Wahrscheinlich wird man uns gleich informieren. Doch ich denke, dass erst die
Obduktion endgültige Klarheit bringt.«
Kai ließ nicht locker. Er schälte sich aus
der Umarmung von Irene Hogreve und drohte mit bebender Stimme: »Wenn sie
vergewaltigt wurde, bringe ich das Schwein um!«
»Junge!« Frau Hogreve blickte ihn
erschrocken an. »Sag nicht so was.«
»Wie sie da so liegt«, fuhr Kai unbeirrt
fort, während er sich wieder seinem Vater zuwandte, »kann es doch nur ein
Schwerverbrechen sein, oder?«
Der zuckte schweigend mit den Schultern.
»Bei einem Unfall hätte man sie doch nicht
so aufgebahrt.«
Konrad Kreinbrink hob nur ratlos die
Augenbrauen.
»Und warum ausgerechnet hier? Hier auf dem
Streckenplatz? Was hat das zu bedeuten?« Wie aus dem Nichts stieg der Jähzorn
in dem Jungen hoch. »Hat ihr Tod etwa mit uns Jägern zu tun?« Seine Stimme
überschlug sich fast, als er rief: »Ist der Täter gar einer von uns?«
»Kai, bitte …«
In diesem Augenblick trat von Bartling zu
ihnen. Sein Gesichtsausdruck war äußerst angespannt. »Konrad«, sagte er
bitterernst, »ich muss dich kurz sprechen.«
* * *
Die müden Jagdhunde dösten in
den Autos oder auf den Pritschen oder träumten bereits von der nächsten
Drückjagd, als das Hornsignal »Sammeln« sie unsanft weckte. Irritiert warfen
sie auf und lauschten. Einige ließen es sich nicht nehmen, sich noch einmal
mühsam auf die Pfoten zu begeben, um mit einem schrecklich unmelodischen Jaulen
die zwei Jagdhornbläser zu begleiten.
Heiko Strunz, Ellen Vogelsang und Jo
Kleinschmidt, die gerade ihre Utensilien im Transporter verstauten, hielten
inne.
»Was für eine herrliche Art, sich zu
verständigen«, meinte Strunz. »Und praktisch allemal.«
»Dass es so was im Zeitalter der Handys
noch gibt«, wunderte sich Kleinschmidt. »Immerhin arbeiten sie nicht mehr mit
Rauchzeichen, so wie früher.«
»Das musst du verwechseln.« Ellen
Vogelsang versuchte vergeblich, ernst zu bleiben. »Das mit den Rauchzeichen
waren nicht die Heidjer, sondern die Indianer …«
Auf Anweisung von Mendelski
hatte von Bartling seine Truppe mittels Hornsignal zusammengetrommelt.
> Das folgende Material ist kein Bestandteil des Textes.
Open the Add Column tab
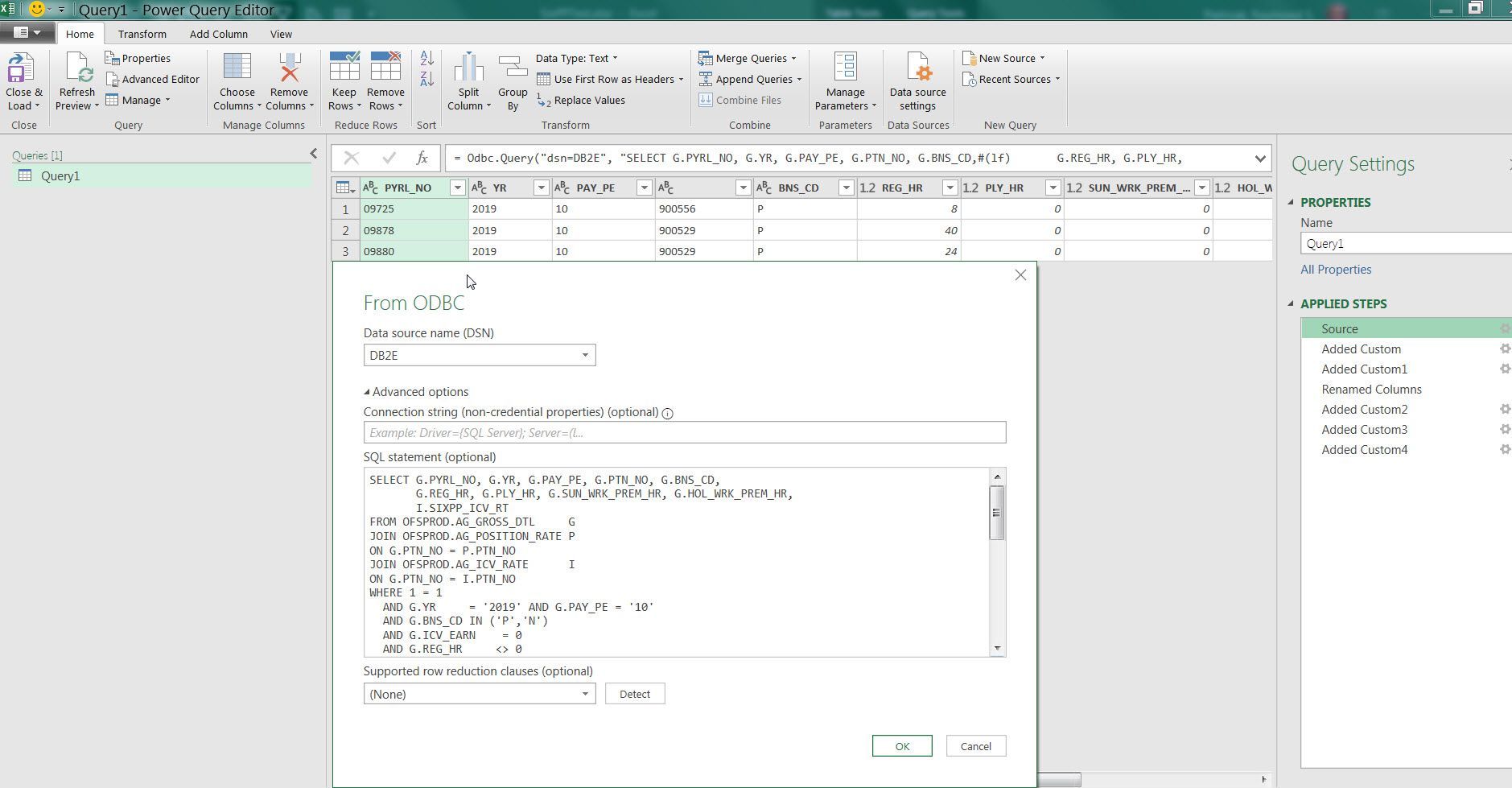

Nun
stand der Jagdherr vor der versammelten Korona und sagte – nicht
militärisch knapp, wie sonst, sondern mit verhaltener, pastoraler Stimme:
»Liebe Waidgesellinnen, liebe Waidgesellen. Leider ist der heutige Jagdtag, der
so wunderbar begonnen hatte, durch einen tragischen Zwischenfall gestört und
abgebrochen worden. Auf dem Streckenplatz, wo wir eigentlich zu dieser Stunde
das erlegte Wild präsentieren, Brüche verteilen und die Strecke verblasen
wollten, wurde am frühen Nachmittag die Leiche einer jungen Frau entdeckt.«
Der Jagdherr machte eine Pause und schaute
zu Mendelski und Maike Schnur hinüber, die wenige Meter entfernt standen.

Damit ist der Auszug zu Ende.